A nova alta dos preços do petróleo desta quinta-feira (09/07) motivou o Ministério da Fazenda a adiar para a próxima semana a decisão sobre o fim do subsídio de R$ 0,44 por litro de gasolina. O ministro da Fazenda, Dario Durigan, pretendia anunciar o fim da subvenção esta semana, mas teve que voltar atrás após Estados Unidos e Irã voltarem a se atacar militarmente, nesta quarta-feira (08/07) – o que provocou a imediata escalada do preço do barril de petróleo. “Ontem, o preço do barril do petróleo voltou a subir para US$ 80, então, temos que ter cautela para retirar o subsídio”, disse Durigan em entrevista à Rádio Gaúcha. “Vou analisar a retirada na próxima semana e, dependendo da situação, eu gostaria de retirar o subsídio da gasolina, parcial ou totalmente”, acrescentou o ministro.

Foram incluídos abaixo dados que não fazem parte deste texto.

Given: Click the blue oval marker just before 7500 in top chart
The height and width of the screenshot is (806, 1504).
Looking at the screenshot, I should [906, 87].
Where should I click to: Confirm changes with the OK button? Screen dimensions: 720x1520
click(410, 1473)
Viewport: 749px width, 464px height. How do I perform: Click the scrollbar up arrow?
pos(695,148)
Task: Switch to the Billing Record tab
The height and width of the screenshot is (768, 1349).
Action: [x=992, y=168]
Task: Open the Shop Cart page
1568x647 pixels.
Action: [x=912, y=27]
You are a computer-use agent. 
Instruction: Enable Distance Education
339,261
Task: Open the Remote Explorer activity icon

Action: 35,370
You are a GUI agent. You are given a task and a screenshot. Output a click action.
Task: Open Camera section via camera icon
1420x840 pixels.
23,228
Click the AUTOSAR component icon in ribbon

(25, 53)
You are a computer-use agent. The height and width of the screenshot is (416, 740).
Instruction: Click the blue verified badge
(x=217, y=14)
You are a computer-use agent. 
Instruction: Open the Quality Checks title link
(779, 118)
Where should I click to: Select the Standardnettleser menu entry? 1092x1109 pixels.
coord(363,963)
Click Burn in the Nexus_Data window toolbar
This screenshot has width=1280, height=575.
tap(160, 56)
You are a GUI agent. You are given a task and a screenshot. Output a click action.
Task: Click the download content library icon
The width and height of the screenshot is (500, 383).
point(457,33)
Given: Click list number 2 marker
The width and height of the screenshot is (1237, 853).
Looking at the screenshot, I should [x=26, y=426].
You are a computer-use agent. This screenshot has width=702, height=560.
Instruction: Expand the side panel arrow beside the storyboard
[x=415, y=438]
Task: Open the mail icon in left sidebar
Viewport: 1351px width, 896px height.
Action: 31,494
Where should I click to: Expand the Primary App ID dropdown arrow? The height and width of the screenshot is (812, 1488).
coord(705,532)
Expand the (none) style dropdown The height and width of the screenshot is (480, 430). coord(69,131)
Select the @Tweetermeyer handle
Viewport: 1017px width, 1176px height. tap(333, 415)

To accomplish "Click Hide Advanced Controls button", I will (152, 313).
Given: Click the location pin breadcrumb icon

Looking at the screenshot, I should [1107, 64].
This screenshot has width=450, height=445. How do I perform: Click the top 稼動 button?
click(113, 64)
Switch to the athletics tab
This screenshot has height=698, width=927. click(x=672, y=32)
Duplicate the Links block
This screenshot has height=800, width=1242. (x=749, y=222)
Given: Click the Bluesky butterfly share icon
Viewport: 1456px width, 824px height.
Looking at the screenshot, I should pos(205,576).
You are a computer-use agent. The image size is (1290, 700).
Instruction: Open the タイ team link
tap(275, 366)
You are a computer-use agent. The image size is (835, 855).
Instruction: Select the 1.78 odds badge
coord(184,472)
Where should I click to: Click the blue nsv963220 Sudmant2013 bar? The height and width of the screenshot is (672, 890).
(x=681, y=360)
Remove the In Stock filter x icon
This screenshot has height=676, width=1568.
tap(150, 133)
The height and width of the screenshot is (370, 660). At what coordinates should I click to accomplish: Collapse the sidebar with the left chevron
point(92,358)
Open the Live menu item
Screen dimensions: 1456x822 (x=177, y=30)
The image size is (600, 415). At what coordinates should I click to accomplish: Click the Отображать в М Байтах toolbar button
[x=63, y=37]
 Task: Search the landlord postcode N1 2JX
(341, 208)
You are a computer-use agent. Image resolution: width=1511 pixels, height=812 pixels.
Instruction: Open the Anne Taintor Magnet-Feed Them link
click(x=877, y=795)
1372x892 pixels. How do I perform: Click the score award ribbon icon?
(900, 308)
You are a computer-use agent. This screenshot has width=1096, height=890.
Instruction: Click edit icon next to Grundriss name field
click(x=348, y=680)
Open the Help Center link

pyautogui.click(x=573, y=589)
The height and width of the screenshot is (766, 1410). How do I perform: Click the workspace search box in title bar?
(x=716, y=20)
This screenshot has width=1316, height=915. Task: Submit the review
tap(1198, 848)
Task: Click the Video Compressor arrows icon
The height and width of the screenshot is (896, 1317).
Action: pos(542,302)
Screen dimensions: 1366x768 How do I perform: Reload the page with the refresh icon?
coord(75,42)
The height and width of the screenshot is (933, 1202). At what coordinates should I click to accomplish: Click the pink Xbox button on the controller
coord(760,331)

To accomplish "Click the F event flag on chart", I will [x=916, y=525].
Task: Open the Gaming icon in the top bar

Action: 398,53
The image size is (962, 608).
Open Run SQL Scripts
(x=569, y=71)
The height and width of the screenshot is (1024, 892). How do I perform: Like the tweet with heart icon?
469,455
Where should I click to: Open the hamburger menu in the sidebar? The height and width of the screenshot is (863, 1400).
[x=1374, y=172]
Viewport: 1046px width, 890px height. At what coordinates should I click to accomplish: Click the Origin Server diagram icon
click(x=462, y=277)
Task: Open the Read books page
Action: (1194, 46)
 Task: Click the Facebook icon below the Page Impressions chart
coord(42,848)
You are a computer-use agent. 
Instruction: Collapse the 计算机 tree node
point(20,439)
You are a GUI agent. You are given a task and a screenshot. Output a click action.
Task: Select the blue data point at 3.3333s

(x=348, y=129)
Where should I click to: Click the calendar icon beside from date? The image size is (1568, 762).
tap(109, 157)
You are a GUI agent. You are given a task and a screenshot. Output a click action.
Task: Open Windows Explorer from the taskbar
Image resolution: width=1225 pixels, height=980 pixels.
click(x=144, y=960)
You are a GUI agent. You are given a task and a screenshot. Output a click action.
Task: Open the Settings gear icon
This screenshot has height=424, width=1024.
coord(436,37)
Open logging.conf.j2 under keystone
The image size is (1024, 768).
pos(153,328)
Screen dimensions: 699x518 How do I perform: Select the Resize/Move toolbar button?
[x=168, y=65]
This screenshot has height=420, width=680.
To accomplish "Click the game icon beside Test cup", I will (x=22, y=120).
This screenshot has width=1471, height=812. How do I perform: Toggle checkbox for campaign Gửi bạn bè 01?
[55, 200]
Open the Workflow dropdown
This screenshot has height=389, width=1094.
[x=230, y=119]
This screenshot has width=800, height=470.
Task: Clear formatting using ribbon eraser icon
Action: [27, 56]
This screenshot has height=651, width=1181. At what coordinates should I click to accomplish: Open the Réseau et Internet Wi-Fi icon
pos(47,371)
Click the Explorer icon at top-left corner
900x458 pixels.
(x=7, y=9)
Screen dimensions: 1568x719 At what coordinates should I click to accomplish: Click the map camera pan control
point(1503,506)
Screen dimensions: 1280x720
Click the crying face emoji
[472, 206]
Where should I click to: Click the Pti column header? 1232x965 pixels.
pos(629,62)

Durigan afirmou que o objetivo da subvenção ao combustível é evitar que a escalada dos preços globais encareça o custo de vida no Brasil, pressionando os preços dos produtos e serviços. De acordo com o ministro, o cenário de “incerteza” não afeta os planos federais de aumentar as misturas de etanol na gasolina e de biodiesel no diesel. Aprovada em 2024, a chamada Lei do Combustível do Futuro (14.993) estabelece que a proporção de etanol misturada à gasolina C pode variar entre 27% e 35%, e a de biodiesel no diesel de origem fóssil deve chegar a 20% em 1º de março 2030. “Não altera nada. Pelo contrário. Fortalece o que o Brasil tem feito”, comentou Durigan, revelando que o governo federal não descarta propor percentuais ainda maiores.